§ **Records for this task**:

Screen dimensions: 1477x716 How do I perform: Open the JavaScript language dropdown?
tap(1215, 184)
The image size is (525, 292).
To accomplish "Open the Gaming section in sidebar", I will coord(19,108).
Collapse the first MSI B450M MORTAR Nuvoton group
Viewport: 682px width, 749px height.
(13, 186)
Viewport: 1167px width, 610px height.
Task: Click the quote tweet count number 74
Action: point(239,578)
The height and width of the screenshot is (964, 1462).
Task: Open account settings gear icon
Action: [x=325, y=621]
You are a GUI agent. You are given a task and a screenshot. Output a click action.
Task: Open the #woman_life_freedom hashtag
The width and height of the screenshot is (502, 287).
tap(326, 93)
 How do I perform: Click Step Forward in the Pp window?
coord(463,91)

§ **Exercise directions**: What you return must be the lines from the line holding "How do I perform: Click" through the final line of the material, word for word, and nothing more.

§ **Exercise result**:
 How do I perform: Click Step Forward in the Pp window?
coord(463,91)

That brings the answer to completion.